# Items stored from a collection:
* BEGIN *

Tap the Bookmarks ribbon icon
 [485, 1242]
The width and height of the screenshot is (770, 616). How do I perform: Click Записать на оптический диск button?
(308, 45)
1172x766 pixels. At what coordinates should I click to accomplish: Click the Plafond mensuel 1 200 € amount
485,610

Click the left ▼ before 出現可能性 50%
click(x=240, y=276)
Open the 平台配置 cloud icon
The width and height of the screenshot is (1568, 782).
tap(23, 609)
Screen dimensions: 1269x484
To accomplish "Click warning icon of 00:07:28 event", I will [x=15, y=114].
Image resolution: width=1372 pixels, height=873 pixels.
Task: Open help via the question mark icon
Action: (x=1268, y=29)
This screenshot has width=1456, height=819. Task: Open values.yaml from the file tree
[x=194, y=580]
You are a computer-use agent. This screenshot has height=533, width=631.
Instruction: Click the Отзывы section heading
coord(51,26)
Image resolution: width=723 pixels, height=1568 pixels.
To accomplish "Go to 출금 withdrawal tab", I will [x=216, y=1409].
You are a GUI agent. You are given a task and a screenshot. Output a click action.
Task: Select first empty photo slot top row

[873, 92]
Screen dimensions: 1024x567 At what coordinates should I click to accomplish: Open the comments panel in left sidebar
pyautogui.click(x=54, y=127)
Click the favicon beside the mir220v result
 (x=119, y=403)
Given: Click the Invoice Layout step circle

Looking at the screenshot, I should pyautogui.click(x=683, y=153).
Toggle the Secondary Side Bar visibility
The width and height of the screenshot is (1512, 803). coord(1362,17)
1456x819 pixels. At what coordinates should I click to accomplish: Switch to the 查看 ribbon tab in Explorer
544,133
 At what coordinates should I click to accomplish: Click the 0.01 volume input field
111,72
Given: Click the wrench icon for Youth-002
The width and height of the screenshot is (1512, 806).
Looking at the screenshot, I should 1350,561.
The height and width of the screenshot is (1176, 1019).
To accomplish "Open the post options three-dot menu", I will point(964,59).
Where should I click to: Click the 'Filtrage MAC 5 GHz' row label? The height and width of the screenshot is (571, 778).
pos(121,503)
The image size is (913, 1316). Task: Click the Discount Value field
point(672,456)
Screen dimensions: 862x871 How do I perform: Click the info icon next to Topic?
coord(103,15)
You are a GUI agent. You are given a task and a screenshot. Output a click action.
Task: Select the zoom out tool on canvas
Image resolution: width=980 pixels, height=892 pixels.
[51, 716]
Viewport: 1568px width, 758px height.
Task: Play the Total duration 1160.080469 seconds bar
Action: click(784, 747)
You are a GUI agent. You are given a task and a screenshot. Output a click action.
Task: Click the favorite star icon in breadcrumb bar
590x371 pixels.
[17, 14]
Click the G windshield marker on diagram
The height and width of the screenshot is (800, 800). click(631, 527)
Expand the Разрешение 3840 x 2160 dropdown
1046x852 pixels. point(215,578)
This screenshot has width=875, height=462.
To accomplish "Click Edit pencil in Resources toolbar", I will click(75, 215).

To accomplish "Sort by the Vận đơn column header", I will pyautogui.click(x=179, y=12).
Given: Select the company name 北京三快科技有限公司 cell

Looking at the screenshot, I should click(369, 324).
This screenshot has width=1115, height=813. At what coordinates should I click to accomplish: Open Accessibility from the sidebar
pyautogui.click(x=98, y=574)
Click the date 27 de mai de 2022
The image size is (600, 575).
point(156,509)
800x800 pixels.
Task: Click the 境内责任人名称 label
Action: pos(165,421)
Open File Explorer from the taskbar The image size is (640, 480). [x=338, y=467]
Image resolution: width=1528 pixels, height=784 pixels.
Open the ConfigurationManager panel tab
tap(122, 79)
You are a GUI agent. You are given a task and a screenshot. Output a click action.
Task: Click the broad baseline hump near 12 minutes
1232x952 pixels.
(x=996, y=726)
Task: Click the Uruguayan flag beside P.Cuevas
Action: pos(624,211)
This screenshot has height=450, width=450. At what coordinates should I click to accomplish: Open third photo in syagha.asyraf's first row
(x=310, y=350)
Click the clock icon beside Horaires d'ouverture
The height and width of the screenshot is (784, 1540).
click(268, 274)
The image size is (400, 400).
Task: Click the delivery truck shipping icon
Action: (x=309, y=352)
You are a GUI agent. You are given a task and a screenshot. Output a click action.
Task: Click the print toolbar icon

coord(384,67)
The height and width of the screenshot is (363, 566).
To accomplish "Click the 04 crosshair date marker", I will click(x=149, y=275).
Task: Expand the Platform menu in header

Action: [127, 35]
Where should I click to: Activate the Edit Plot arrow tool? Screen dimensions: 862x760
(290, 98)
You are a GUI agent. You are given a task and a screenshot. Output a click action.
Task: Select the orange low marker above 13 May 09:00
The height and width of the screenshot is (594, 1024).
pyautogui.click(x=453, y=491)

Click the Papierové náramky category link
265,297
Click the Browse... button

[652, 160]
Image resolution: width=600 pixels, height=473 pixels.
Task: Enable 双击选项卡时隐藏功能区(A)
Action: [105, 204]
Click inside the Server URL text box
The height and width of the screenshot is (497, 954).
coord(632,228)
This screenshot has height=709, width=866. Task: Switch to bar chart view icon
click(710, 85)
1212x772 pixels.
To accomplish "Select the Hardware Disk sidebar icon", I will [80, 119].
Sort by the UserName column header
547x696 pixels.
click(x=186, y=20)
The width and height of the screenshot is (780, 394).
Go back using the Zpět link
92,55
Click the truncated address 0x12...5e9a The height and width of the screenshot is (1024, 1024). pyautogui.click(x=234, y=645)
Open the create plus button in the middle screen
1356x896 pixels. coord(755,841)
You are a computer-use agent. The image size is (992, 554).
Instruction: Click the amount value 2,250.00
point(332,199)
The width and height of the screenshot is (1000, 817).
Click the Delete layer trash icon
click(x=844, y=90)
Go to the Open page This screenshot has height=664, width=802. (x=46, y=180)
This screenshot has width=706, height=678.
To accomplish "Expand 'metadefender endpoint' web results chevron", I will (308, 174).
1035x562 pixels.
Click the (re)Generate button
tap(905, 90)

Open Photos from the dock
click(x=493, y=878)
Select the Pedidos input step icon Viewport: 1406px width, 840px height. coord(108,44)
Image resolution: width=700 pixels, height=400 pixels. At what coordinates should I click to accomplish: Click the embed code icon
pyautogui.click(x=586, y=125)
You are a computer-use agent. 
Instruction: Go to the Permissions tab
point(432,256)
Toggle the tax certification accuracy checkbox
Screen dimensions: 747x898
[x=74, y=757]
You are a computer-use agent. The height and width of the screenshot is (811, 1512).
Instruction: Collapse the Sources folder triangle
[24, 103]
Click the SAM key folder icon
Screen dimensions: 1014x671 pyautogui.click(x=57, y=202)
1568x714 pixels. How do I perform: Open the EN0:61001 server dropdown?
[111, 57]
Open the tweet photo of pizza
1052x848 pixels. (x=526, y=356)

* END *

Lay out every line of the listing above as a Markdown table with two columns, Row and Line, numbering each row in order and leaving out blank lines.

# RESULT OF THIS TASK:
| Row | Line |
|---|---|
| 1 | Tap the Bookmarks ribbon icon |
| 2 |  [485, 1242] |
| 3 | The width and height of the screenshot is (770, 616). How do I perform: Click Записать на оптический диск button? |
| 4 | (308, 45) |
| 5 | 1172x766 pixels. At what coordinates should I click to accomplish: Click the Plafond mensuel 1 200 € amount |
| 6 | 485,610 |
| 7 | Click the left ▼ before 出現可能性 50% |
| 8 | click(x=240, y=276) |
| 9 | Open the 平台配置 cloud icon |
| 10 | The width and height of the screenshot is (1568, 782). |
| 11 | tap(23, 609) |
| 12 | Screen dimensions: 1269x484 |
| 13 | To accomplish "Click warning icon of 00:07:28 event", I will [x=15, y=114]. |
| 14 | Image resolution: width=1372 pixels, height=873 pixels. |
| 15 | Task: Open help via the question mark icon |
| 16 | Action: (x=1268, y=29) |
| 17 | This screenshot has width=1456, height=819. Task: Open values.yaml from the file tree |
| 18 | [x=194, y=580] |
| 19 | You are a computer-use agent. This screenshot has height=533, width=631. |
| 20 | Instruction: Click the Отзывы section heading |
| 21 | coord(51,26) |
| 22 | Image resolution: width=723 pixels, height=1568 pixels. |
| 23 | To accomplish "Go to 출금 withdrawal tab", I will [x=216, y=1409]. |
| 24 | You are a GUI agent. You are given a task and a screenshot. Output a click action. |
| 25 | Task: Select first empty photo slot top row |
| 26 | [873, 92] |
| 27 | Screen dimensions: 1024x567 At what coordinates should I click to accomplish: Open the comments panel in left sidebar |
| 28 | pyautogui.click(x=54, y=127) |
| 29 | Click the favicon beside the mir220v result |
| 30 |  (x=119, y=403) |
| 31 | Given: Click the Invoice Layout step circle |
| 32 | Looking at the screenshot, I should pyautogui.click(x=683, y=153). |
| 33 | Toggle the Secondary Side Bar visibility |
| 34 | The width and height of the screenshot is (1512, 803). coord(1362,17) |
| 35 | 1456x819 pixels. At what coordinates should I click to accomplish: Switch to the 查看 ribbon tab in Explorer |
| 36 | 544,133 |
| 37 |  At what coordinates should I click to accomplish: Click the 0.01 volume input field |
| 38 | 111,72 |
| 39 | Given: Click the wrench icon for Youth-002 |
| 40 | The width and height of the screenshot is (1512, 806). |
| 41 | Looking at the screenshot, I should 1350,561. |
| 42 | The height and width of the screenshot is (1176, 1019). |
| 43 | To accomplish "Open the post options three-dot menu", I will point(964,59). |
| 44 | Where should I click to: Click the 'Filtrage MAC 5 GHz' row label? The height and width of the screenshot is (571, 778). |
| 45 | pos(121,503) |
| 46 | The image size is (913, 1316). Task: Click the Discount Value field |
| 47 | point(672,456) |
| 48 | Screen dimensions: 862x871 How do I perform: Click the info icon next to Topic? |
| 49 | coord(103,15) |
| 50 | You are a GUI agent. You are given a task and a screenshot. Output a click action. |
| 51 | Task: Select the zoom out tool on canvas |
| 52 | Image resolution: width=980 pixels, height=892 pixels. |
| 53 | [51, 716] |
| 54 | Viewport: 1568px width, 758px height. |
| 55 | Task: Play the Total duration 1160.080469 seconds bar |
| 56 | Action: click(784, 747) |
| 57 | You are a GUI agent. You are given a task and a screenshot. Output a click action. |
| 58 | Task: Click the favorite star icon in breadcrumb bar |
| 59 | 590x371 pixels. |
| 60 | [17, 14] |
| 61 | Click the G windshield marker on diagram |
| 62 | The height and width of the screenshot is (800, 800). click(631, 527) |
| 63 | Expand the Разрешение 3840 x 2160 dropdown |
| 64 | 1046x852 pixels. point(215,578) |
| 65 | This screenshot has width=875, height=462. |
| 66 | To accomplish "Click Edit pencil in Resources toolbar", I will click(75, 215). |
| 67 | To accomplish "Sort by the Vận đơn column header", I will pyautogui.click(x=179, y=12). |
| 68 | Given: Select the company name 北京三快科技有限公司 cell |
| 69 | Looking at the screenshot, I should click(369, 324). |
| 70 | This screenshot has width=1115, height=813. At what coordinates should I click to accomplish: Open Accessibility from the sidebar |
| 71 | pyautogui.click(x=98, y=574) |
| 72 | Click the date 27 de mai de 2022 |
| 73 | The image size is (600, 575). |
| 74 | point(156,509) |
| 75 | 800x800 pixels. |
| 76 | Task: Click the 境内责任人名称 label |
| 77 | Action: pos(165,421) |
| 78 | Open File Explorer from the taskbar The image size is (640, 480). [x=338, y=467] |
| 79 | Image resolution: width=1528 pixels, height=784 pixels. |
| 80 | Open the ConfigurationManager panel tab |
| 81 | tap(122, 79) |
| 82 | You are a GUI agent. You are given a task and a screenshot. Output a click action. |
| 83 | Task: Click the broad baseline hump near 12 minutes |
| 84 | 1232x952 pixels. |
| 85 | (x=996, y=726) |
| 86 | Task: Click the Uruguayan flag beside P.Cuevas |
| 87 | Action: pos(624,211) |
| 88 | This screenshot has height=450, width=450. At what coordinates should I click to accomplish: Open third photo in syagha.asyraf's first row |
| 89 | (x=310, y=350) |
| 90 | Click the clock icon beside Horaires d'ouverture |
| 91 | The height and width of the screenshot is (784, 1540). |
| 92 | click(268, 274) |
| 93 | The image size is (400, 400). |
| 94 | Task: Click the delivery truck shipping icon |
| 95 | Action: (x=309, y=352) |
| 96 | You are a GUI agent. You are given a task and a screenshot. Output a click action. |
| 97 | Task: Click the print toolbar icon |
| 98 | coord(384,67) |
| 99 | The height and width of the screenshot is (363, 566). |
| 100 | To accomplish "Click the 04 crosshair date marker", I will click(x=149, y=275). |
| 101 | Task: Expand the Platform menu in header |
| 102 | Action: [127, 35] |
| 103 | Where should I click to: Activate the Edit Plot arrow tool? Screen dimensions: 862x760 |
| 104 | (290, 98) |
| 105 | You are a GUI agent. You are given a task and a screenshot. Output a click action. |
| 106 | Task: Select the orange low marker above 13 May 09:00 |
| 107 | The height and width of the screenshot is (594, 1024). |
| 108 | pyautogui.click(x=453, y=491) |
| 109 | Click the Papierové náramky category link |
| 110 | 265,297 |
| 111 | Click the Browse... button |
| 112 | [652, 160] |
| 113 | Image resolution: width=600 pixels, height=473 pixels. |
| 114 | Task: Enable 双击选项卡时隐藏功能区(A) |
| 115 | Action: [105, 204] |
| 116 | Click inside the Server URL text box |
| 117 | The height and width of the screenshot is (497, 954). |
| 118 | coord(632,228) |
| 119 | This screenshot has height=709, width=866. Task: Switch to bar chart view icon |
| 120 | click(710, 85) |
| 121 | 1212x772 pixels. |
| 122 | To accomplish "Select the Hardware Disk sidebar icon", I will [80, 119]. |
| 123 | Sort by the UserName column header |
| 124 | 547x696 pixels. |
| 125 | click(x=186, y=20) |
| 126 | The width and height of the screenshot is (780, 394). |
| 127 | Go back using the Zpět link |
| 128 | 92,55 |
| 129 | Click the truncated address 0x12...5e9a The height and width of the screenshot is (1024, 1024). pyautogui.click(x=234, y=645) |
| 130 | Open the create plus button in the middle screen |
| 131 | 1356x896 pixels. coord(755,841) |
| 132 | You are a computer-use agent. The image size is (992, 554). |
| 133 | Instruction: Click the amount value 2,250.00 |
| 134 | point(332,199) |
| 135 | The width and height of the screenshot is (1000, 817). |
| 136 | Click the Delete layer trash icon |
| 137 | click(x=844, y=90) |
| 138 | Go to the Open page This screenshot has height=664, width=802. (x=46, y=180) |
| 139 | This screenshot has width=706, height=678. |
| 140 | To accomplish "Expand 'metadefender endpoint' web results chevron", I will (308, 174). |
| 141 | 1035x562 pixels. |
| 142 | Click the (re)Generate button |
| 143 | tap(905, 90) |
| 144 | Open Photos from the dock |
| 145 | click(x=493, y=878) |
| 146 | Select the Pedidos input step icon Viewport: 1406px width, 840px height. coord(108,44) |
| 147 | Image resolution: width=700 pixels, height=400 pixels. At what coordinates should I click to accomplish: Click the embed code icon |
| 148 | pyautogui.click(x=586, y=125) |
| 149 | You are a computer-use agent.  |
| 150 | Instruction: Go to the Permissions tab |
| 151 | point(432,256) |
| 152 | Toggle the tax certification accuracy checkbox |
| 153 | Screen dimensions: 747x898 |
| 154 | [x=74, y=757] |
| 155 | You are a computer-use agent. The height and width of the screenshot is (811, 1512). |
| 156 | Instruction: Collapse the Sources folder triangle |
| 157 | [24, 103] |
| 158 | Click the SAM key folder icon |
| 159 | Screen dimensions: 1014x671 pyautogui.click(x=57, y=202) |
| 160 | 1568x714 pixels. How do I perform: Open the EN0:61001 server dropdown? |
| 161 | [111, 57] |
| 162 | Open the tweet photo of pizza |
| 163 | 1052x848 pixels. (x=526, y=356) |